ファインダーの向こう
 誰もいない寿出版の地下駐車場。


 逢坂は踵を鳴らしながら足早に自分の車に戻ると、荒々しく運転席へ滑り込んだ。そしてドアを閉めるとため息をついた。


「余計なとこまで嗅ぎつけやがって……」


 挑発を含んだような新垣の言葉に、柄にもなく動揺してしまった。それに加え、ひとつ気にかかっていることもあった。

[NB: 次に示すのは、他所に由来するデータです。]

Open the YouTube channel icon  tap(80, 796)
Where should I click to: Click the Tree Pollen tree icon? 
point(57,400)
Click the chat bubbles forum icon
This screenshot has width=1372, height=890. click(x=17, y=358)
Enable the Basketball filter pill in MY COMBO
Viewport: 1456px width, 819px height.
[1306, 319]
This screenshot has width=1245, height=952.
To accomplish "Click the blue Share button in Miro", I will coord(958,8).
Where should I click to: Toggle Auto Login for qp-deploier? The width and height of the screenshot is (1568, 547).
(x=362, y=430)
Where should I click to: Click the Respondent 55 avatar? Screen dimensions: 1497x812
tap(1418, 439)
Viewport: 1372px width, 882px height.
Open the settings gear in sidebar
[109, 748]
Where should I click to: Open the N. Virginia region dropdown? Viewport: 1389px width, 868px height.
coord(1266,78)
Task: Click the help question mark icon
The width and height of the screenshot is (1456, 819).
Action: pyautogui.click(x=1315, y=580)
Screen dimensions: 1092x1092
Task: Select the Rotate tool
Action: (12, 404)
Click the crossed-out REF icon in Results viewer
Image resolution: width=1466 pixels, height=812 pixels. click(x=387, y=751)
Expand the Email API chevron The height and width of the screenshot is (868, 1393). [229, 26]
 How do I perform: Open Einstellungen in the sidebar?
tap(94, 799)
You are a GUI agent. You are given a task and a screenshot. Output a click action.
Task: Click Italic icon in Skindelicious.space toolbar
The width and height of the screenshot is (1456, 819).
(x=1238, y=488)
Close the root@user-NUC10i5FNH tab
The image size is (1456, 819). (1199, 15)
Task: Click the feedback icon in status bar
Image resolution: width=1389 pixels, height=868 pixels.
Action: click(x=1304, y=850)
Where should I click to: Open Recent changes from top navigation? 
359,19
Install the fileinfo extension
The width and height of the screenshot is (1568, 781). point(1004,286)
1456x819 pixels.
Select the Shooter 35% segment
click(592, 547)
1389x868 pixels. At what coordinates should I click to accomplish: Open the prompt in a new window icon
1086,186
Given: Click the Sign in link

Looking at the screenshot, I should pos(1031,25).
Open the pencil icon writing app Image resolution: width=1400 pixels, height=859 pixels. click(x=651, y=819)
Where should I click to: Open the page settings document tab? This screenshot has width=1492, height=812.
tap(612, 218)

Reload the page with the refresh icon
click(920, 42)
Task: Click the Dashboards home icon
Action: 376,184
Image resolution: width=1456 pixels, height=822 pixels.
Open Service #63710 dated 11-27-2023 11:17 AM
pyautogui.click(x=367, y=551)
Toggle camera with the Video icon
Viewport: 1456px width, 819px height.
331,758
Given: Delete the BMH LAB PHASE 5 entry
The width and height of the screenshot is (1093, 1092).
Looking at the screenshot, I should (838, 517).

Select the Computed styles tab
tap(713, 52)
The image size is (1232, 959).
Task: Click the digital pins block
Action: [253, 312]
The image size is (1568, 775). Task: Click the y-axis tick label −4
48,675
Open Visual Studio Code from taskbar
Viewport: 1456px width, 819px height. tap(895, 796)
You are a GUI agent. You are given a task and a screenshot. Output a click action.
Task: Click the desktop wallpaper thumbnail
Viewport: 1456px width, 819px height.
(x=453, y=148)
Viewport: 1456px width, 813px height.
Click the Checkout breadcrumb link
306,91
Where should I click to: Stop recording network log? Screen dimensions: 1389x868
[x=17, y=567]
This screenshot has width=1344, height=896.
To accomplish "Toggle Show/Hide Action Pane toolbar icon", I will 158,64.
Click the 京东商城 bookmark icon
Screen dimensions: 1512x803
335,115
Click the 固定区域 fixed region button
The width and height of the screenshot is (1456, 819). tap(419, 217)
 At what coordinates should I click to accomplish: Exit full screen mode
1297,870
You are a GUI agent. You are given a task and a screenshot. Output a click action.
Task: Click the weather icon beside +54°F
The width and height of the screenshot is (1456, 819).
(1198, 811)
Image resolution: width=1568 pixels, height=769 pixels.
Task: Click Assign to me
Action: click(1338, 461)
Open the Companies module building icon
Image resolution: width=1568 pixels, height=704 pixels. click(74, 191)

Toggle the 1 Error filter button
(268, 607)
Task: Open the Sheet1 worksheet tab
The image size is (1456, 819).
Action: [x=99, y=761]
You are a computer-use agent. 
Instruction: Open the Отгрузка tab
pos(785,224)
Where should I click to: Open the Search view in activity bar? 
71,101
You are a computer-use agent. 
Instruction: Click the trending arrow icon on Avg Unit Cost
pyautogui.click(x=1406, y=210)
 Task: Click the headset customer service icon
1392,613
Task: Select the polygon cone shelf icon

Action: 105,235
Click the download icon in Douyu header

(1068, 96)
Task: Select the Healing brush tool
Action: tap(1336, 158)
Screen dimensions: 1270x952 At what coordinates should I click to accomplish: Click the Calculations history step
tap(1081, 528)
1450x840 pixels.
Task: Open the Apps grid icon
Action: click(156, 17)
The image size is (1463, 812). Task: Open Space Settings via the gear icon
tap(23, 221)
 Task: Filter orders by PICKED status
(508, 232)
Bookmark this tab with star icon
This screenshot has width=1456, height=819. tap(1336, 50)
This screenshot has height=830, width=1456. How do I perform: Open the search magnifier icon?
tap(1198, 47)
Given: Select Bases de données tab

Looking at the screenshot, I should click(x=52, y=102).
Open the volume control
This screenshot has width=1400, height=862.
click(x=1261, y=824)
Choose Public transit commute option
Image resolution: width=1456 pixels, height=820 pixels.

 ―――その後すぐに帰っちゃったんです。その様子がちょっと気にかかって……。


 いつもの自分なら、さらっと聞き流すだろう。逢坂は新垣がぽつりと言った事をふと思い出すと、小骨がつっかえているような釈然としないものを感じずにはいられなかった。


「くそ……」


 その時―――。


 携帯の着信音がピリリと鳴り響いて、逢坂はハッと我に返ると携帯を耳にあてがった。


「なんだ」


『お疲れ様です。お変わりないようですね、逢坂さん』


「おまえもな」


『えぇ、おかげさまで』


 逢坂には表示を見ずとも相手が誰だかわかっていた。慇懃無礼じみた冷淡な声を気にもとめず、逢坂が言った。


「やっぱりR&Wのガサ入れ情報は本物か」


『私がこうして逢坂さんにその報告のお電話をしているのが何よりの証拠です』


「それはそうと、先日送った俺からのプレゼントは気に入ってくれたか? と言っても、元は俺のものじゃないけどな」


『はい、こちらでも捜査は進めていましたが……音声も神山ルミ本人のものと断定されましたし、証拠品として扱わせていただきます。逢坂さんは、今からこちらに?』


「あぁ」


『……そうですか』


 電話越しで男の声が下がると、逢坂は胸に広がった暗雲に眉を顰めた。